Deep-sea mining provides ‘minimal financial benefits’, new report says
Think tank Planet Tracker urges governments and investors to focus on terrestrial mining improvements as it publishes two reports in its deep-sea mining series.
The Mining for Trouble report says that seabed mining will mean countries that mine copper, cobalt, nickel and manganese on land risk losing out on a possible US$560bln in annual export earnings.
While the Race to the Bottom report analyses the taxes and royalties countries could receive through deep-sea mining.

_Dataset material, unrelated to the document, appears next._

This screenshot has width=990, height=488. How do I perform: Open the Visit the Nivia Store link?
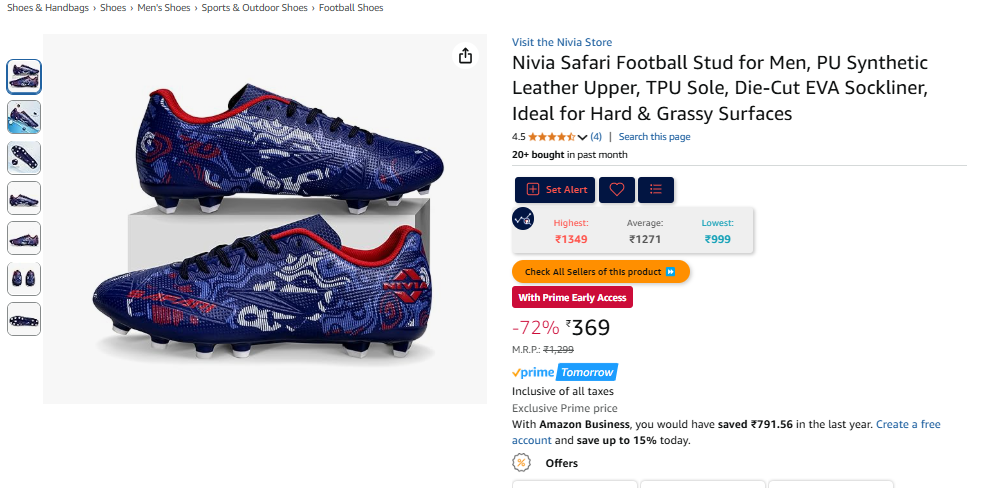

Countries could earn from US$42,000-$7.35mln annually from corporate income tax and royalties from deep-sea mining, the Race to the Bottom report claims - 'an insignificant contribution to government revenues for almost all countries'.
The International Seabed Authority (ISA) are mandated under the UN Convention on the Law of the Sea to organise, regulate and control all mineral-related activities in the international seabed area for the overall benefit of mankind. They are currently debating whether to allow deep-sea mining in international waters.
The Race to the Bottom report claims that ISA Member States are likely to receive small royalties from mining projects, from US$42,000-US$1.1mln.
Seabed minerals are dense and a typical manganese nodule can contain nickel, copper, cobalt, iron silicon and aluminium. The ISA say the Clarion Clipperton Zone contains 21Bt of this resource.